From my personal perspective, it's acceptable to sacrifice the short-term correctness of a command like HLEN to improve performance.

git-hulk avatar Nov 25 '25 03:11 git-hulk

Hi, thank you for your contribution. I skimmed through and found some issue in this design:

  • "New format (with expiration): [0xFF][flags][8-byte timestamp][value]". Hmm the hash field value can actually be binary, so even in the old encoding, the first byte of the value CAN BE 0xff. How to distinguish them? I think the answer is negative.
  • -2 = field doesn't exist, 1 = expiration set, 0 = expiration not set (e.g., invalid expire time). Usually this comment indicates that you should use enum classes instead of integers.
  • the size field in metatdata seems not well mantained, in compaction filters.
  • it seems HashFieldValue can be a view (zero-copy)?
  • The code seems vibe-coded. It is fine but there are lots of useless code comment and the PR author should understand details of the llm-written code (so that the review process can be meaningful).

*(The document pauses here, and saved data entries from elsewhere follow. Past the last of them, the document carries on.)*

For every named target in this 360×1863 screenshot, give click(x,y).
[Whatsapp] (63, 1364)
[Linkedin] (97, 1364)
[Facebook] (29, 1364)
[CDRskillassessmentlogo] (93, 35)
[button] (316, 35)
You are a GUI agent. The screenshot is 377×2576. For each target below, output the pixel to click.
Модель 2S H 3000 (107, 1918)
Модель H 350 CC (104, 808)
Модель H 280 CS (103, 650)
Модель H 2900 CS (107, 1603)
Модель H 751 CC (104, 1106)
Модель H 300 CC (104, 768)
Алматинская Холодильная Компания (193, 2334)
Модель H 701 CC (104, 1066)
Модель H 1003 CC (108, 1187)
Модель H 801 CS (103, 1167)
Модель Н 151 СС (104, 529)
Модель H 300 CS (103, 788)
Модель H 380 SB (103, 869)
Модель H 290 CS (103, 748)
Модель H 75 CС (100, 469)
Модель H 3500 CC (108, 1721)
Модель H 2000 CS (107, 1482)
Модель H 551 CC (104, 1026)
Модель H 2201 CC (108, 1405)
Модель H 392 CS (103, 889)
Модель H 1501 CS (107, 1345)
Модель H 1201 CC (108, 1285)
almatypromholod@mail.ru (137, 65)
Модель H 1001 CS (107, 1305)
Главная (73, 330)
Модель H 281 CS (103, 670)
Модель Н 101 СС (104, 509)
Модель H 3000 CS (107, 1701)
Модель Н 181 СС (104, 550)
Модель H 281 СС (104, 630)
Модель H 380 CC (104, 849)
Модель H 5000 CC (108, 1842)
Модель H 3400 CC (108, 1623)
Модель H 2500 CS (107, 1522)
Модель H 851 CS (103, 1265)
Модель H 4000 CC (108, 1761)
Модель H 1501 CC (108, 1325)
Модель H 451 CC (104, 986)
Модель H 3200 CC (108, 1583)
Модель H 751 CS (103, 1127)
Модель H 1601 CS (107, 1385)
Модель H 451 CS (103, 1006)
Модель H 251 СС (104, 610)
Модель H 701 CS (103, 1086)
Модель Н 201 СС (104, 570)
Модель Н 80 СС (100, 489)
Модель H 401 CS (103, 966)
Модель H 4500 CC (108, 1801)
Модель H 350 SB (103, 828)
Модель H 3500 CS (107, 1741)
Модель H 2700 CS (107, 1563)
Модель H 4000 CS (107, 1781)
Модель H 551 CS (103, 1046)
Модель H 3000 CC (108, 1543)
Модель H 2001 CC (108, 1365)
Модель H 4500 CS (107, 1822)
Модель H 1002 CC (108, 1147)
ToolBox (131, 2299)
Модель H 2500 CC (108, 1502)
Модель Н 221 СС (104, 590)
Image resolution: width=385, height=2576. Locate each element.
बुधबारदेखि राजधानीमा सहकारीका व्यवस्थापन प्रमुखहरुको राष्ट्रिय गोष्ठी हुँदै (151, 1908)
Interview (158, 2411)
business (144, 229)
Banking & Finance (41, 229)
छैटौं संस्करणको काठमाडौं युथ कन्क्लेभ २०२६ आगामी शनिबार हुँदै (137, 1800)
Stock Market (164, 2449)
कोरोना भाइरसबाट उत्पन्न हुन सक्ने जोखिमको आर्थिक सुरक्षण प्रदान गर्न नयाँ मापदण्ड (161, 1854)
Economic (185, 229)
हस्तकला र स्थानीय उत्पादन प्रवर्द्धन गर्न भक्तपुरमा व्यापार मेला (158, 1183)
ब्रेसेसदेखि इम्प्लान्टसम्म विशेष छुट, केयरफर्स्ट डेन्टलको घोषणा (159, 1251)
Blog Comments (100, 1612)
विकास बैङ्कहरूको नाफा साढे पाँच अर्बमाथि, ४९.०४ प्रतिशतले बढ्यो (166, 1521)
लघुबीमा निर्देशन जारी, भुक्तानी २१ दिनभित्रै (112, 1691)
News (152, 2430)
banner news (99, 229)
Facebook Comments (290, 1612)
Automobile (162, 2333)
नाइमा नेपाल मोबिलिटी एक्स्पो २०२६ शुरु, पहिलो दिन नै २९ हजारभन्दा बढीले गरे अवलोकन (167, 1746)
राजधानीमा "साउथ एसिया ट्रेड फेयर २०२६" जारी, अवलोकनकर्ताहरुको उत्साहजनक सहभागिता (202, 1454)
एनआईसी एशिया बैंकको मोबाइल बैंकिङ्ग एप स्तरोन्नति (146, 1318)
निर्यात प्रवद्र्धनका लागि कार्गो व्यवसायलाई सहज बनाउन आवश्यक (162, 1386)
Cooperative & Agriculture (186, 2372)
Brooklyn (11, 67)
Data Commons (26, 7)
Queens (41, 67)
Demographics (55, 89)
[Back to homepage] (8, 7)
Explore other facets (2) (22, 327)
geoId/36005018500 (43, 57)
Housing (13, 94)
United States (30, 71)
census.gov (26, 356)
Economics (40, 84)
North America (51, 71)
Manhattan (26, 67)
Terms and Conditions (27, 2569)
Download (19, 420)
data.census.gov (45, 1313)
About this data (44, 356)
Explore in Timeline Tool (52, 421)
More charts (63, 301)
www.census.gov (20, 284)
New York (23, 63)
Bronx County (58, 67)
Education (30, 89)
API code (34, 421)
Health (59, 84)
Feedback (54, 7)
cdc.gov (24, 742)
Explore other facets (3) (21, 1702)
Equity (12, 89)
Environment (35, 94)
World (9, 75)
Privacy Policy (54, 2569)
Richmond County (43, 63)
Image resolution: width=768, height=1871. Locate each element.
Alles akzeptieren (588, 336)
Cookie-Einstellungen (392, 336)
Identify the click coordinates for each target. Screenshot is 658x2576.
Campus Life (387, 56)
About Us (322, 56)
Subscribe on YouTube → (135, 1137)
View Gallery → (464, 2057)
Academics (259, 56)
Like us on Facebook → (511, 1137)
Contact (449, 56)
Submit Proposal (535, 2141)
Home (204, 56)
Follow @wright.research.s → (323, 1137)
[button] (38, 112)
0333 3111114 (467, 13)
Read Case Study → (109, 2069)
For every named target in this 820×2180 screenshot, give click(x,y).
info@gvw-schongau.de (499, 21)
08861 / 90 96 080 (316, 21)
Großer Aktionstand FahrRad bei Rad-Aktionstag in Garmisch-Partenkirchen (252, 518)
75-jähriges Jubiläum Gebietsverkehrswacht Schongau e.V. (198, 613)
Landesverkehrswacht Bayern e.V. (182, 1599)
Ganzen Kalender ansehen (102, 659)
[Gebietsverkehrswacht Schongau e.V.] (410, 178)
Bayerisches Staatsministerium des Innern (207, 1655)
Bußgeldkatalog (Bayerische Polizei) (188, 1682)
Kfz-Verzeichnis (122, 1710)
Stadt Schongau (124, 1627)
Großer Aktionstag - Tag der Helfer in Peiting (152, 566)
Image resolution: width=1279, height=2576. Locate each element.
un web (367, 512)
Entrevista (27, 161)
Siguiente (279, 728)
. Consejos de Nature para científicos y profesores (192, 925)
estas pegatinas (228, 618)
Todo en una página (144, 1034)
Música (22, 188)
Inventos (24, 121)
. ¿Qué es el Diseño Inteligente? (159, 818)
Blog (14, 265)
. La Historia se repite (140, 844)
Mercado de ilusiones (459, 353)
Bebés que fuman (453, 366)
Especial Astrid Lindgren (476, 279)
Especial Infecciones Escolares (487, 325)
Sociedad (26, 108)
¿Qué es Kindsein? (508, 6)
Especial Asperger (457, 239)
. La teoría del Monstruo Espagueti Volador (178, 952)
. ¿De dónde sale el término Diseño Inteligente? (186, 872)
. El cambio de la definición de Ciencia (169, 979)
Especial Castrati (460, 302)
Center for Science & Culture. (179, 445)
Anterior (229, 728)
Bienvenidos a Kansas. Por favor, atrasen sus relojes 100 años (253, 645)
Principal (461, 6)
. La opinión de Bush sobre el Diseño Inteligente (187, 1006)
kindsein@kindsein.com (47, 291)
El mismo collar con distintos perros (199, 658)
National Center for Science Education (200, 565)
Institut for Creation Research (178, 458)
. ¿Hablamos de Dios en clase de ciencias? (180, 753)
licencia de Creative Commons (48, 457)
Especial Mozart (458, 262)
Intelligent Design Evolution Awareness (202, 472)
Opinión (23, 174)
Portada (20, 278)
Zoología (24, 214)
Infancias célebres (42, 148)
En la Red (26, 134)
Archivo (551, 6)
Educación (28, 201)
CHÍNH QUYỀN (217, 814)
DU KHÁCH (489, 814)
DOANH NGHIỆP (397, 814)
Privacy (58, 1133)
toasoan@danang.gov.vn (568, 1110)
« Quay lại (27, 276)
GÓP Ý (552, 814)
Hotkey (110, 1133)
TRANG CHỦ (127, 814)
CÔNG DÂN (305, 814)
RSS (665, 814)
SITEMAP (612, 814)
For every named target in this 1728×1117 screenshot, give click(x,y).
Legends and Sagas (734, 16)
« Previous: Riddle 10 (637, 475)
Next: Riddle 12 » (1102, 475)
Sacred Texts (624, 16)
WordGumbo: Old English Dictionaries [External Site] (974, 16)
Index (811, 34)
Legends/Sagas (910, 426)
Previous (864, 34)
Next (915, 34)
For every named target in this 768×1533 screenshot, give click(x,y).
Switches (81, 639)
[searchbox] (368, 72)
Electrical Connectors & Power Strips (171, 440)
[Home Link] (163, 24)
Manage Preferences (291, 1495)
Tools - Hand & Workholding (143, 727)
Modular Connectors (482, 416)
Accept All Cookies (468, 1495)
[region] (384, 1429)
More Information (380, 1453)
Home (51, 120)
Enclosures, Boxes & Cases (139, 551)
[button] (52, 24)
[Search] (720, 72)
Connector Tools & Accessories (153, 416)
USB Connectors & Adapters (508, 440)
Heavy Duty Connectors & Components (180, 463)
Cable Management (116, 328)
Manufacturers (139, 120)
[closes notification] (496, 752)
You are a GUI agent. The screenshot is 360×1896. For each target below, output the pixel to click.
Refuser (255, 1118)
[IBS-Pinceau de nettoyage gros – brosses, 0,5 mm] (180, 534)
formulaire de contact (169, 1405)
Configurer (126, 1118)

PragmaTwice avatar Nov 25 '25 04:11 PragmaTwice

@git-hulk @PragmaTwice FYI I'm going to help @tejaslodayadd with this PR. I've addressed few of the comments you folks left.

I'm currently debating how to proceed with the compaction size/problem. during compaction of the default CF we can't update the metadata CF (where the hash size is), so i think we could go for a lazy repair pattern:

  • during compactions if a field is expired we just update it's value to a STUB value (0xFE) so we immediately reclaim the disk space
  • during read operations like HGET, HGETALL, HSCAN we do a synchronous/asynchronous Repair:
    • Create an Atomic WriteBatch.
    • Delete the key from defaultCF.
    • Update/Merge the count in metadataCF.
    • Commit.

What do you folks think about this approach?

ltagliamonte-dd avatar Dec 02 '25 22:12 ltagliamonte-dd

when it comes to:

i've implemented a new format that uses a two-byte magic marker (0xFF 0xFE) instead of a single byte, let me know if this works for you @PragmaTwice

New format: [[0xFF][0xFE][1-byte flags][8-byte timestamp if flag set][value]] Old format: [[0xFF][1-byte flags][8-byte timestamp if flag set][value]]

ltagliamonte-dd avatar Dec 02 '25 23:12 ltagliamonte-dd

@PragmaTwice @git-hulk Just pushed the lazy repair approach discussed before, looking forward to your feedbacks! Thanks!